Frage: Unterschiedliche Musikstile beim Popsong-Festival?

Antwort: Ja, zur Eröffnung und zur Pause bieten wir mit den Wiener Philharmonikern Klassik, außerdem Volkstanz-Elemente und mit Martin Grubinger einen der besten Schlagzeuger der Welt.

Frage: Das Verhältnis des ORF zum ESC war nicht immer ungetrübt.

Antwort: Eine Zeit lang hatten wir den Eindruck, dass Abstimmungsergebnisse politisch geprägt sind und es weniger um die Musik ging. Darum - und auch aus Kostengründen - haben wir 2006 und von 2008 bis 2010 gar nicht erst teilgenommen. Der Sieg von Lena Meyer-Landrut hat uns dann wieder Mut gemacht.

Frage: Nach dem Triumph von Conchita Wurst schickt Österreich diesmal The Makemakes ins Rennen. Was machen Sie, wenn es wieder zum Sieg reicht?

Antwort: Die Gruppe ist authentisch und ein sehr eigenständiger Beitrag Österreichs zum Contest. Wir würden auch einen weiteren ESC mit gleicher Professionalität organisieren. In einem "geraden" Jahr mit Ereignissen wie der Fußball-EM wäre das aber schwerer zu stemmen. Wir wären mit einem guten Platz zufrieden.

Frage: Einige Lieder, wie zum Beispiel das aus Armenien, kann man ganz gegen die ESC-Tradition auch als politische Botschaft verstehen. Befürchten Sie Proteste?

Antwort: Ich hoffe nicht, dass der ESC zu vordergründigen politischen Botschaften missbraucht wird. Diese Songs kann man auch schlicht als Liebeslieder verstehen. Ich setze auf ein faires Publikum.

Frage: Warum haben Sie ein Frauen-Trio als Moderations-Team ausgesucht?

Antwort: Drei Frauen als Moderatorinnen sind eine Weltpremiere. Das haben wir uns gut überlegt. Es sind drei ganz unterschiedliche Typen mit viel Live-Erfahrung. Zwei davon, Arabella Kiesbauer und Alice Tumler, haben einen Migrationshintergrund. Das passt wieder zu unserer Botschaft für Vielfalt und Toleranz. Außerdem sind es dreieinhalb Frauen. Conchita macht die Interviews im Green Room.

Frage: Welche Besonderheiten hat sich der ORF sonst noch einfallen lassen?

Antwort: Der 60. ESC ist der erste mit Öko-Zertifikat. Er ist ein Green-Event, angefangen vom Strom aus nachhaltiger Energie bis hin zum Catering. Außerdem ist er barrierefrei. Das sieht man auch an den Gebärdendolmetschern, die erstmals Musik für Gehörlose nachempfinden werden.

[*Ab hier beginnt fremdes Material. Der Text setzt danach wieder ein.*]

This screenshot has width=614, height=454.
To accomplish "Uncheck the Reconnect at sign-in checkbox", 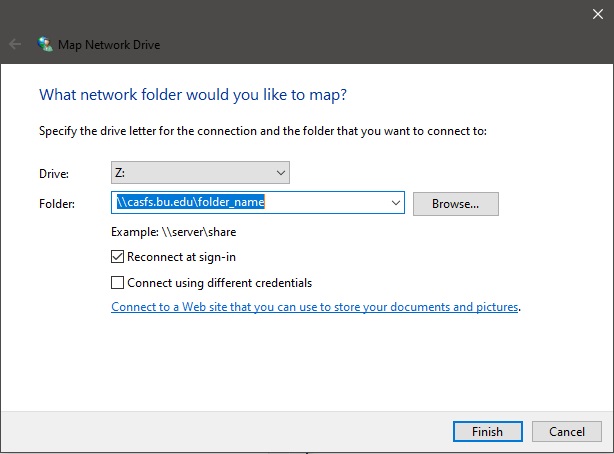I will 118,257.
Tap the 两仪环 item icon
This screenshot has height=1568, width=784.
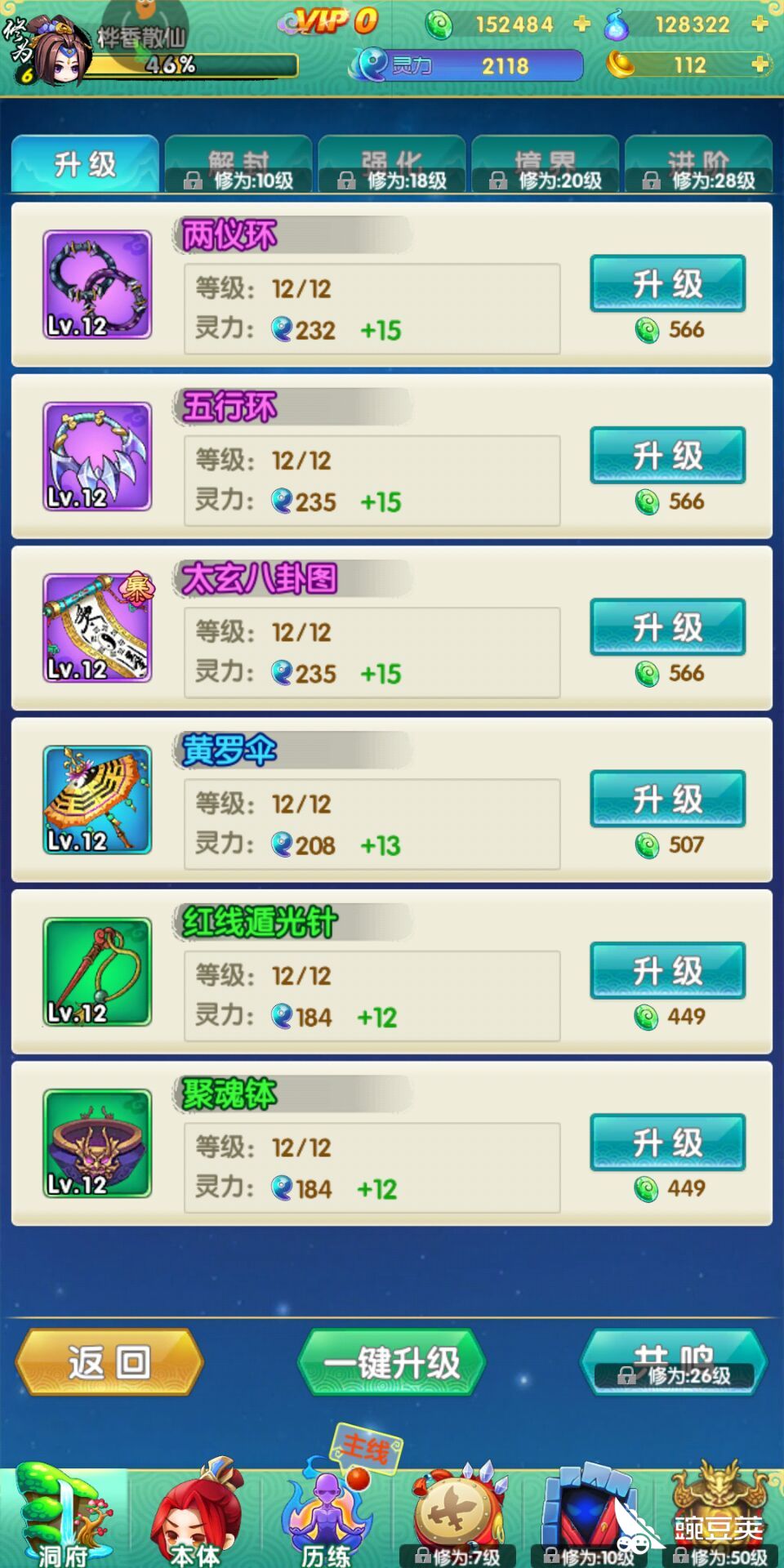(97, 284)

Frage: Was müssen Besucher beachten - und gibt es noch Karten?

Antwort: In der ESC-Woche werden 95 000 Besucher zu den insgesamt zwölf Shows erwartet. Wichtig ist, dass sie zwei Stunden vorher da sind. Wir nehmen die Sicherheitsvorkehrungen und damit die Personenkontrolle sehr ernst.

ZUR PERSON: Alexander Wrabetz (55) ist seit 2007 Generaldirektor des Österreichischen Rundfunks (ORF). Zuvor war der gebürtige Wiener und promovierte Jurist unter anderem Kaufmännischer Direktor des ORF sowie Geschäftsführer des Stahlkonzerns Voestalpine.